* [EXCERPTED PASSAGE]
But even if we “overpay” for hostages whose lives are in danger, at what point are we endangering Israeli society as a whole? If we free Palestinian prisoners who will likely engage in acts of terror, what is the limit of what we are willing to do to free the hostages?

 

After the hijacking of Air Flight 139 but prior to the IDF’s daring Entebbe rescue on July 4, 1976, Israeli’s Sephardic Chief Rabbi Ovadya Yosef issued a ruling that we may release Palestinian prisoners, even those who were convicted for attacks of terror and murder, in order to release the hostages (Yabi-a Omer, Choshen Mishpat 86). Based on a responsum by the Radbaz (Vol. 3:627), he argued that although I may not place myself in a potentially harmful situation to save someone from imminent death, I may place someone else in a potentially harmful situation to save someone from imminent death. Additionally, he cited the ruling of Rabbi Yechezkel Landau (Noda B’Yehuda, Mahdura Tinyana, Yoreh De-ah, 210), that an autopsy is forbidden if it will not directly help a current patient now, even though it may contribute to medical knowledge and save lives in the future. When it comes to saving a life, we are concerned about present and not future situations. Similarly, argued Rabbi Ovadya Yosef, we should be concerned with freeing hostages who face imminent danger even if it means possibly putting Israeli citizens in danger in the future by freeing many Palestinian prisoners who likely will engage in acts of terror in the future.

 

Rav Ovadya Yosef’s view is a minority view and many halachic authorities did not agree with him. Are we really going to release Palestinian terrorists with blood on their hands who will return to their murderous ways when released? Perhaps now when we are releasing Palestinian youths who are serving time in Israeli jail for relatively minor offenses in order to secure the release of the elderly, the women and the children at a rate of three Palestinians for one Israeli, we can tolerate the risk of future danger in exchange for the reward of returning our hostages to their families. But the price to release Israeli men and certainly Israeli soldiers will be far greater. Will we pay the price and should we pay the price?

* [THE DATA]
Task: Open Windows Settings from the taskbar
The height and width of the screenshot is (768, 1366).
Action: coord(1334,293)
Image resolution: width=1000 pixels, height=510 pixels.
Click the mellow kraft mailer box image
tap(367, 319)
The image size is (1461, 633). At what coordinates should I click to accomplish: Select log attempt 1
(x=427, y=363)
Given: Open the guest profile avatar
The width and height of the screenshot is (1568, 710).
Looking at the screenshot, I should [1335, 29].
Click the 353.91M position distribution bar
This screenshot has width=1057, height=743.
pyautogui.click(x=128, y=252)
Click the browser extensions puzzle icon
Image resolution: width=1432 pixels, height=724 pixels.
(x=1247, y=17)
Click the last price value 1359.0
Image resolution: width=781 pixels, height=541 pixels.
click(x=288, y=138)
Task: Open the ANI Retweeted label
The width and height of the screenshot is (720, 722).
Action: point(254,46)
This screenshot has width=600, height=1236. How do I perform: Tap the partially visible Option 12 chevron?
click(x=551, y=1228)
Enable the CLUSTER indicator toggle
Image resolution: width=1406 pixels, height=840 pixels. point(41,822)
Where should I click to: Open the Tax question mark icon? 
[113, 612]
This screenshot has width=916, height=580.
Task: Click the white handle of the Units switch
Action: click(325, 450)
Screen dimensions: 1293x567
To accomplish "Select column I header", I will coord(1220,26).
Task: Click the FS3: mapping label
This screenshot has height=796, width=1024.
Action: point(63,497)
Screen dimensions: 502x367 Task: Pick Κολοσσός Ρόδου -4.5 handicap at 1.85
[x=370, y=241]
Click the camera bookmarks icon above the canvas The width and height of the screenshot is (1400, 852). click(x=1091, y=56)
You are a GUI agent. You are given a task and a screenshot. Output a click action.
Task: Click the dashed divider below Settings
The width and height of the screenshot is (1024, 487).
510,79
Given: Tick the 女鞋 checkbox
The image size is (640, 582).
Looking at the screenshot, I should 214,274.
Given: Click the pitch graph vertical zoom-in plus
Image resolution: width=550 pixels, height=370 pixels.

* [TASK REQUIREMENTS]
1. From the passage on freeing hostages, return the part that begins at the words "Rav Ovadya Yosef’s" and stops after the words "pay the price?", copied word for word.
2. In the passage on freeing hostages, at what exchange rate are Palestinians being released for Israeli elderly, women and children?

* [RESPONSES BY ITEM NUMBER]
1.
Rav Ovadya Yosef’s view is a minority view and many halachic authorities did not agree with him. Are we really going to release Palestinian terrorists with blood on their hands who will return to their murderous ways when released? Perhaps now when we are releasing Palestinian youths who are serving time in Israeli jail for relatively minor offenses in order to secure the release of the elderly, the women and the children at a rate of three Palestinians for one Israeli, we can tolerate the risk of future danger in exchange for the reward of returning our hostages to their families. But the price to release Israeli men and certainly Israeli soldiers will be far greater. Will we pay the price and should we pay the price?

2. Three Palestinians for one Israeli.